As Meg Ryan and Freddie Prinze Jr. are to soapy romantic comedies and dull teen movies respectively, Witherspoon seems to be plowing into the same well-mined territory here but the script, the characters and the direction are far more generic and unimpressive than the solid yet still overrated ‘Blonde’ (“Clueless” remains arguably the best film of this style) though it goes to show off how strong a talent she is to make it work as much as it does, including a ugly drunken bar scene that almost destroys all the sincerity and compassion we’ve built up for her from not only this movie but the last too.

Witherspoon is helped by a quite likeable cast too, albeit one stuck with somewhat generic set roles. Patrick Dempsey has had a bit of a comedy comeback recently with an excellent guest spot on “Will & Grace” and shows off that charisma and likability in this far more than films he was the young lead in about 10-15 years ago.

The always underrated but joyously fun Ethan Embry, though stuck with the closeted gay guy role, is a deft comic talent. Josh Lucas, whose been in everything of late, once again shows he’s a warm male lead even if the character feels very rough around the edges. The rest are your generic comedy supporting players from the bitchy fiance mother (Candice Bergin in a forgettable role) to the southern Ma & Pa routine from Mary Kay Place and Fred Ward.

That’s the real shame here – how much we’ve seen all this before. The directing and the script are so predictable that one could tell that short of Reese’s casting this is a TV movie at best.

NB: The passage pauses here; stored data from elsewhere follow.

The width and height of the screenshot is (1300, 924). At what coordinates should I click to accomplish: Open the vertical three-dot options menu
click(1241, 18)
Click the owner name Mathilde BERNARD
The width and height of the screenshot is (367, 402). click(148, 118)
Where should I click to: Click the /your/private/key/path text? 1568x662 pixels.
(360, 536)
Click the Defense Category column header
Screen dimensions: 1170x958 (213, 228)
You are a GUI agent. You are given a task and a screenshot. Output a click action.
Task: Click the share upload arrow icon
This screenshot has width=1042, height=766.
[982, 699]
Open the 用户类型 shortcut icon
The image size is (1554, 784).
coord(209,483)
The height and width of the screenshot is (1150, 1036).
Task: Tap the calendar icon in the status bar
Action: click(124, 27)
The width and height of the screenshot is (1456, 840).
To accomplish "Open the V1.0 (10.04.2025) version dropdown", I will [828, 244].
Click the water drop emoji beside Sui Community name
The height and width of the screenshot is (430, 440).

Plot points and twists are either telegraphed well in advance or pulled out of nowhere that it makes the ultra short running time feel quite a bit longer whilst the pacing kind of jumps all over the place (esp. the Manhattan scenes).

Still, the sets and look of the film is quite solid and even though there’s a lack of energy to the script there is something of a charm to it which makes it one not to write off right away. There’s somewhat annoying sentimentality but a lot less than I expected, and whilst the concept of the love triangle (specifically choosing between a rich new love or poor old love) has been overdone it still works. It’s a good airline movie or rental maybe.